Modeling Defect Mediated Dopant Diffusion in Silicon.

Abstract

The current understanding of dopant diffusion in silicon comes from the synthesis of experimental and computational research. Dopant diffusion is mediated by defects, and the relevant physical phenomena range over many time and length scales, necessitating a multi-scale modeling approach. In this work, we focus on two essential aspects, (1) the accuracy of atomistic methods for calculating defect parameters, and (2) an accelerated kinetic Monte Carlo (KMC) method, which we use to investigate the effects of percolating dopant-defect interactions on diffusion.

We use continuum linear elasticity to quantify the effects of boundary conditions on atomistic calculations of defect energies and volume tensors. It predicts that when using periodic boundary conditions with zero average stress, energies converge with the inverse of system size and relaxation volume tensors are independent of supercell size or symmetry. We verify the linear elastic prediction in the far field of atomistic calculations by calculating the formation energy and volume tensor for vacancy and interstitial defects in silicon using the Stillinger-Weber empirical potential. In practice, both defect energies and relaxation volume tensors converge with the inverse of system size because changes in the bonding at the defect affect the elastic moduli.

We also introduce an accelerated KMC method which automatically determines which states comprise trapping energy basins, allowing simulations to reach very long times compared to standard KMC simulations.
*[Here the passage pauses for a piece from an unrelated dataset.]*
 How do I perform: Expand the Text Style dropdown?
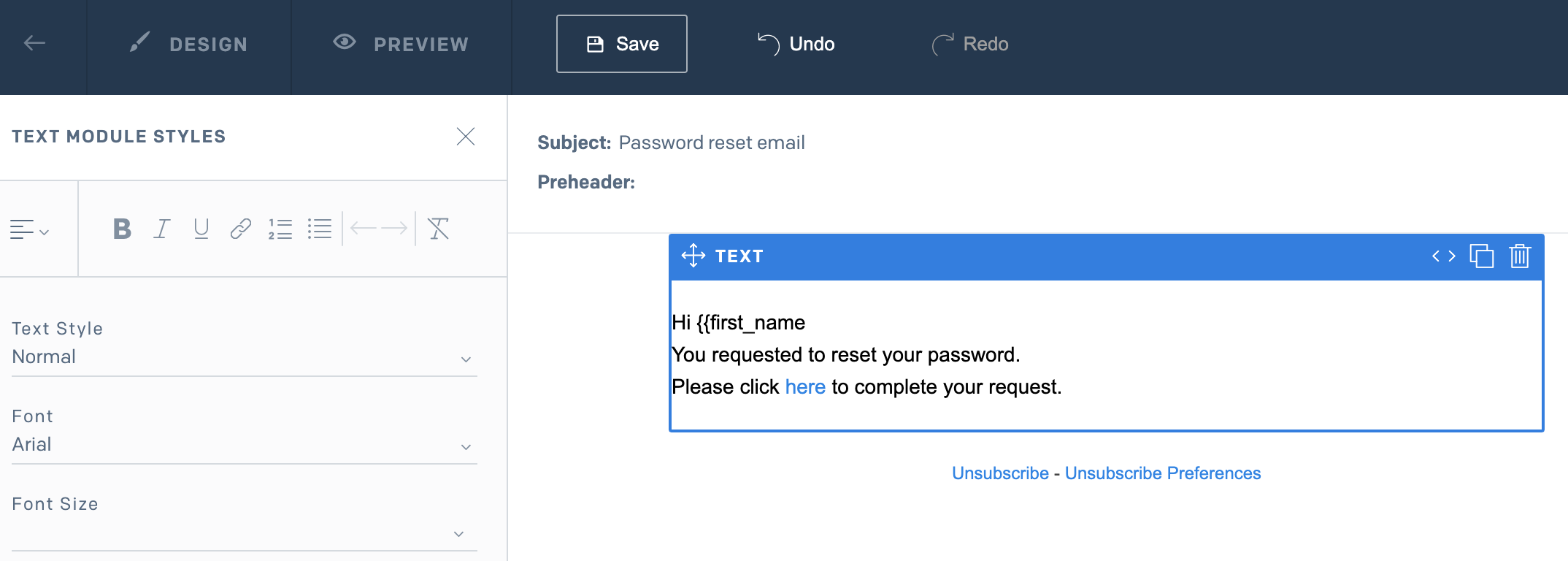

We validate the accelerated method by performing simulations of V-As cluster dissolution and comparing to standard KMC simulations. Then we apply the method to highly time and concentration dependent vacancy-mediated As diffusion in Si. At high As concentrations, percolating dopant interactions lead to limited increased diffusivity, but the effect is limited in magnitude and duration as immobile clusters form quickly. The energy basin algorithms for accelerating KMC simulations may be very useful in a wide variety of applications. By considering issues such as grouping isolated diffusing species and collecting data when the exact location of the system within an energy basin is not resolved, we provide an example that can be followed when applying this method to other systems.